OK.. Windows. I don't have Windows numbers, but "git!read_directory"
(is that read_directory() in "git" process?) does not do a lot of
stat'ing. Although I agree that it dominates git-status. I recorded
some numbers in nd/untracked-cache topic (see 9e59724 (update-index:
manually enable or disable untracked cache - 2015-03-08)).

First step would be enabling that because besides directory
traversing, this code does a lot of string processing that's hopefully
eliminated by untracked cache extension. I cut git-status' time in
half with it. The side effect though, is that it creates a new flow of
stat(), one per directory. It would be great if you could do some
measurements with untracked cache on Windows and see if we get similar
gain.

> Given there were no dirty files, Watchman would have made a huge
> improvement in the overall time but index helper would have had
> relatively little impact.  We've noticed this same pattern in all our
> repos which is what is driving our interest in the Watchman model and
> also shows why index-helper is of less interest.

Assuming that untracked cache cuts git-status time by half on Windows
as well, then index read time now takes a bigger percentage, 8%, where
it starts to make sense to optimize it.

On a quiet repository, having watchman does not help so much because
we already reduce the significant number of filesystem-related system
calls. Yes there is lstat() and eliminating it may gain some more
(with watchman) and it matters on a repo with lots of directories. You
probably can just take these lstat out (I can help point out where)
and see how much the gain is.

Assuming (blindly again) that removing lstat helps like 10% of
read_index(), we would need to profile untracked cache code and see
where what we can do next. There are still a lot of directory
traversing there (except that it traverses the cache instead of
filesystem) and maybe we can do something. But I haven't gotten that
far.

> While the current design hides watchman behind index-helper, if we were
> to change that model so they were independent, we would be interested
> in doing it in such a way that provided some abstraction so that it
> could be replaced with another file watching daemon.
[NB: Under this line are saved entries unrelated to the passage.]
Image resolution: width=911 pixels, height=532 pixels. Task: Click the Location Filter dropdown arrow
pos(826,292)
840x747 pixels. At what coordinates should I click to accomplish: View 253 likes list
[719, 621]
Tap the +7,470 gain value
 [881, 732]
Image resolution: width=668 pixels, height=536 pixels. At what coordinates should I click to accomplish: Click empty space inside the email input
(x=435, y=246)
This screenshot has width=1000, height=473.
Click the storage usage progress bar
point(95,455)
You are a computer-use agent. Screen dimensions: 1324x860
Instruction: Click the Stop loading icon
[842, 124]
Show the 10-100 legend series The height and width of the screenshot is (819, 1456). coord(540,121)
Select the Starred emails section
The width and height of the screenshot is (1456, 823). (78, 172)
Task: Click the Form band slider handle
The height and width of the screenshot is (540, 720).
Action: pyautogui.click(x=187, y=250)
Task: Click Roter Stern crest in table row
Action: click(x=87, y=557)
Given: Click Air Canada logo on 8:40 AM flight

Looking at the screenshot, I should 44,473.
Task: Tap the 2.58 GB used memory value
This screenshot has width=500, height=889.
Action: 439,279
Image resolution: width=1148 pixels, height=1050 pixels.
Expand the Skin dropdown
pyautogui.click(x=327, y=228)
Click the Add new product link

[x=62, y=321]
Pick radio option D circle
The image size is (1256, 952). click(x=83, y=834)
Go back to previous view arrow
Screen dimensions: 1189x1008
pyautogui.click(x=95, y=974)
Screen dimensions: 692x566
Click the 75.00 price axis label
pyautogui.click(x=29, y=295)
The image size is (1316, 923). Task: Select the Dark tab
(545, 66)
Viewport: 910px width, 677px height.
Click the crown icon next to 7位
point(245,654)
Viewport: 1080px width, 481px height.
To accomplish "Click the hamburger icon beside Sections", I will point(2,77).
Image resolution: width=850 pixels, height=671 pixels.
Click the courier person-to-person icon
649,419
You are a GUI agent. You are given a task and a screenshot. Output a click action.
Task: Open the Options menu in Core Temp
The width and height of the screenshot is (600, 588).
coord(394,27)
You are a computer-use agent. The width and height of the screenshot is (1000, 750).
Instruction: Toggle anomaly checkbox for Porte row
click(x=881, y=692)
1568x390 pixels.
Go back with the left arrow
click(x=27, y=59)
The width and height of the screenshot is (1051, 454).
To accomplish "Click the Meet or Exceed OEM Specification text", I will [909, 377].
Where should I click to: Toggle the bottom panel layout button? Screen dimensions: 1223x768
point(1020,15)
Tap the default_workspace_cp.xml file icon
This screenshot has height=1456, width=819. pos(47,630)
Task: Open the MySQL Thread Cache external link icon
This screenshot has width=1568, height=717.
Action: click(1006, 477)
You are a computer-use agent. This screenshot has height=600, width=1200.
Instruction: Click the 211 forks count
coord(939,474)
Frankly I'm not that interested in replacing another file watching
daemon. My first attempt at this problem was "file-watcher" which was
tied to Linux inotify system only and it would make sense to make it
replaceable. But watchman supports OS X, Linux, FreeBSD and Windows
now, not just Linux only as before, why another abstraction layer? You
could even replace "watchman.exe" binary. As long as you produce the
same json data, your new daemon should still work.

Tying index caching daemon and file watching daemon (let's avoid
"watchman" for now) gives us a bonus. Because both git and the caching
daemon know that they read the same index, we could answer the
question "what files are dirty?" with "file number 1, 5, 9 in the
index" instead of sending full paths and git has to make some more
lookups to identify them. In this series we send it as a compressed
bit map. Probably not a big deal in terms of real performance, but it
feels nice to do lookups less.

The second reason is because watchman daemon alone does not provide
enough information to reduce untracked cache's lstat() as much as
possible. The current approach in this series is a naive one, which
works for some cases, but not optimal (I'll get to that). We need a
separate long-running daemon to maintain extra info to reduce lstat().
Because our target is watchman, it does not make sense to add yet
another daemon besides index-helper to do this.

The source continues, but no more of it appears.